In your answer, repeat each line of the data exactly.
%%
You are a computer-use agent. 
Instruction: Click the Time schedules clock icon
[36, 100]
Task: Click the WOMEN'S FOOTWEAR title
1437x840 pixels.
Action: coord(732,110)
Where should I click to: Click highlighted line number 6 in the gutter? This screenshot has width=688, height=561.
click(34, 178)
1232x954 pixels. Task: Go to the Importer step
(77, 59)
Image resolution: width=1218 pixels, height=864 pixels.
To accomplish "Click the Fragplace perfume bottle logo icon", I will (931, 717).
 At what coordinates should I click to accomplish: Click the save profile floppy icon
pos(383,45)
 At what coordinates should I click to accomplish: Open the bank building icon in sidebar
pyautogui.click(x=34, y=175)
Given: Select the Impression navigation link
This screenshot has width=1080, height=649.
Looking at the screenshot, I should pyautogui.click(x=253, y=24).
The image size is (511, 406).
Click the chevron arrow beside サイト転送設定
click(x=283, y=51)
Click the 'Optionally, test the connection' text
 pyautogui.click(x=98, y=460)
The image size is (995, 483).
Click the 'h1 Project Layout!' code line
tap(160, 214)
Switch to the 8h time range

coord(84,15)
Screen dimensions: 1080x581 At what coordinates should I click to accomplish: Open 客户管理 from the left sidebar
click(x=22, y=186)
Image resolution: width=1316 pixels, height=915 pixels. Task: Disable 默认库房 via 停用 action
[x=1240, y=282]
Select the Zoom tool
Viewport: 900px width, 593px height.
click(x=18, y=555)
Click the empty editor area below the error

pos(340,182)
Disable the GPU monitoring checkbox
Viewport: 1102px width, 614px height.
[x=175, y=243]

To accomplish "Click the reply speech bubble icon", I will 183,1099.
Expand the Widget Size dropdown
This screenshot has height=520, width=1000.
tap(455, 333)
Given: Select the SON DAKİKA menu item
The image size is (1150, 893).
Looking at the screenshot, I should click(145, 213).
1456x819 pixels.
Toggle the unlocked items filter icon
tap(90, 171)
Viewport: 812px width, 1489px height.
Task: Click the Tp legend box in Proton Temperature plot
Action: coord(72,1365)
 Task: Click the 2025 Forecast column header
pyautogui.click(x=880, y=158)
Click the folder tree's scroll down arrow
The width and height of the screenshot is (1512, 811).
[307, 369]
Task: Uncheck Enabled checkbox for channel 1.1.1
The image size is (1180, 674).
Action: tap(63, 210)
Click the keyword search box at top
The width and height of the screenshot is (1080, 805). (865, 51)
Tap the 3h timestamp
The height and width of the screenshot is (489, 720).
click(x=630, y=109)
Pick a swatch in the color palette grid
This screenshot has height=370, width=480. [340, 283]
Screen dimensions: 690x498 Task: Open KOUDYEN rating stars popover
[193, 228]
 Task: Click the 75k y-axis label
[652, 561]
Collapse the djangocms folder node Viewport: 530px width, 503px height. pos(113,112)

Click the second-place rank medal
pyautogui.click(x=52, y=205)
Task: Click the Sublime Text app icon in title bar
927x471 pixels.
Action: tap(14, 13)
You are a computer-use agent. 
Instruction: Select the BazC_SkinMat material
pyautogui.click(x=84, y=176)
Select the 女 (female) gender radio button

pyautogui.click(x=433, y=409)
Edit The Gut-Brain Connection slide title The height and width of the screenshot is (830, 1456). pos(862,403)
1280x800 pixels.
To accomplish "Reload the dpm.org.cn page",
%%
Solution:
You are a computer-use agent. 
Instruction: Click the Time schedules clock icon
[36, 100]
Task: Click the WOMEN'S FOOTWEAR title
1437x840 pixels.
Action: coord(732,110)
Where should I click to: Click highlighted line number 6 in the gutter? This screenshot has width=688, height=561.
click(34, 178)
1232x954 pixels. Task: Go to the Importer step
(77, 59)
Image resolution: width=1218 pixels, height=864 pixels.
To accomplish "Click the Fragplace perfume bottle logo icon", I will (931, 717).
 At what coordinates should I click to accomplish: Click the save profile floppy icon
pos(383,45)
 At what coordinates should I click to accomplish: Open the bank building icon in sidebar
pyautogui.click(x=34, y=175)
Given: Select the Impression navigation link
This screenshot has width=1080, height=649.
Looking at the screenshot, I should pyautogui.click(x=253, y=24).
The image size is (511, 406).
Click the chevron arrow beside サイト転送設定
click(x=283, y=51)
Click the 'Optionally, test the connection' text
 pyautogui.click(x=98, y=460)
The image size is (995, 483).
Click the 'h1 Project Layout!' code line
tap(160, 214)
Switch to the 8h time range

coord(84,15)
Screen dimensions: 1080x581 At what coordinates should I click to accomplish: Open 客户管理 from the left sidebar
click(x=22, y=186)
Image resolution: width=1316 pixels, height=915 pixels. Task: Disable 默认库房 via 停用 action
[x=1240, y=282]
Select the Zoom tool
Viewport: 900px width, 593px height.
click(x=18, y=555)
Click the empty editor area below the error

pos(340,182)
Disable the GPU monitoring checkbox
Viewport: 1102px width, 614px height.
[x=175, y=243]

To accomplish "Click the reply speech bubble icon", I will 183,1099.
Expand the Widget Size dropdown
This screenshot has height=520, width=1000.
tap(455, 333)
Given: Select the SON DAKİKA menu item
The image size is (1150, 893).
Looking at the screenshot, I should click(145, 213).
1456x819 pixels.
Toggle the unlocked items filter icon
tap(90, 171)
Viewport: 812px width, 1489px height.
Task: Click the Tp legend box in Proton Temperature plot
Action: coord(72,1365)
 Task: Click the 2025 Forecast column header
pyautogui.click(x=880, y=158)
Click the folder tree's scroll down arrow
The width and height of the screenshot is (1512, 811).
[307, 369]
Task: Uncheck Enabled checkbox for channel 1.1.1
The image size is (1180, 674).
Action: tap(63, 210)
Click the keyword search box at top
The width and height of the screenshot is (1080, 805). (865, 51)
Tap the 3h timestamp
The height and width of the screenshot is (489, 720).
click(x=630, y=109)
Pick a swatch in the color palette grid
This screenshot has height=370, width=480. [340, 283]
Screen dimensions: 690x498 Task: Open KOUDYEN rating stars popover
[193, 228]
 Task: Click the 75k y-axis label
[652, 561]
Collapse the djangocms folder node Viewport: 530px width, 503px height. pos(113,112)

Click the second-place rank medal
pyautogui.click(x=52, y=205)
Task: Click the Sublime Text app icon in title bar
927x471 pixels.
Action: tap(14, 13)
You are a computer-use agent. 
Instruction: Select the BazC_SkinMat material
pyautogui.click(x=84, y=176)
Select the 女 (female) gender radio button

pyautogui.click(x=433, y=409)
Edit The Gut-Brain Connection slide title The height and width of the screenshot is (830, 1456). pos(862,403)
1280x800 pixels.
To accomplish "Reload the dpm.org.cn page",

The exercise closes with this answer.